According to researchers, even a rise of just 2 degrees Celsius in global warming could make over a quarter of the world's land to become drier and desert-like.
The change is expected to increase the threat of drought and wildfires. On the other hand, limiting the rise in temperature to under 1.5 degree Celsius would help dramatically reduce the fraction of the Earth's surface that will undergo such changes.
The study was undertaken by researchers from the University of East Anglia (UEA) in the UK and Southern University of Science and Technology (SUSTech) in China.
• The researchers studied projections from 27 global climate models.
• They identified the areas of the world where aridity will substantially change when compared to the year-to-year variations they experience now, as global warming reaches 1.5 or two degree Celsius above pre-industrial levels.
• The study was published in the journal called Nature Climate Change.
The world has already warmed by one degree Celsius.

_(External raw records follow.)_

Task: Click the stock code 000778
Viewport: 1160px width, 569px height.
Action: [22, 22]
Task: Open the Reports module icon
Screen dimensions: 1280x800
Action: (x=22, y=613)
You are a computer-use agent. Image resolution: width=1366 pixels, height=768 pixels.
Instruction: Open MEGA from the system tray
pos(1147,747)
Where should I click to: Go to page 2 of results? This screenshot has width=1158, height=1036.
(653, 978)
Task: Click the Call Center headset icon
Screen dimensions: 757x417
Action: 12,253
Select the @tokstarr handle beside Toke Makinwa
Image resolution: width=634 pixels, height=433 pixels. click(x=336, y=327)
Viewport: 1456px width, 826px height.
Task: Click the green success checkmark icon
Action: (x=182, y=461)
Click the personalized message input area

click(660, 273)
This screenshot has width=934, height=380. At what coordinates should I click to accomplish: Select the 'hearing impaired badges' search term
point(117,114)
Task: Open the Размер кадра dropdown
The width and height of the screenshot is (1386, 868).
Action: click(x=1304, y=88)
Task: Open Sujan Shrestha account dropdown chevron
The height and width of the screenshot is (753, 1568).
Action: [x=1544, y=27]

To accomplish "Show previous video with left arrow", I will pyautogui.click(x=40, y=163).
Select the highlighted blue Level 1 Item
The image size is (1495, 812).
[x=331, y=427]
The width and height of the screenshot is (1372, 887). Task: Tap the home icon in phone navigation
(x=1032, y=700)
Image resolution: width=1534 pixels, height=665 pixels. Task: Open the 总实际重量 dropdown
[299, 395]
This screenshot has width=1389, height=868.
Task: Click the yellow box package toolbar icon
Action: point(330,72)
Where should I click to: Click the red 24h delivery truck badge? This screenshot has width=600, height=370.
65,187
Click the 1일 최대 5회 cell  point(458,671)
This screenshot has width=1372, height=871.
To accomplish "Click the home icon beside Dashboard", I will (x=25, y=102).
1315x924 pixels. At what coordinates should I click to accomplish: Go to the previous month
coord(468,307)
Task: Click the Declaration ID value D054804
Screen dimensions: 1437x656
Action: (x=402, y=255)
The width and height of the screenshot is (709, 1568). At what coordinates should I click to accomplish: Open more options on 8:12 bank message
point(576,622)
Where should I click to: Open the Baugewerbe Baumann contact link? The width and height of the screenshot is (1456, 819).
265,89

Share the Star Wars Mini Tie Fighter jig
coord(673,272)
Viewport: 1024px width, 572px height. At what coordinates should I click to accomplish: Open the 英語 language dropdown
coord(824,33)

As a result, drought severity has been increasing across the Mediterranean, southern Africa, and the eastern coast of Australia over the course of the 20th Century.
The rise in temperature has also led the semi-arid areas of Mexico, Brazil, southern Africa and Australia to encounter aridity and desertification.
What is Aridity?
Aridity is a measure of the dryness of the land surface, obtained by combining precipitation and evaporation.
Aridification is a serious threat because it can critically impact areas such as agriculture, water quality, and biodiversity.
It can also lead to more droughts and wildfires.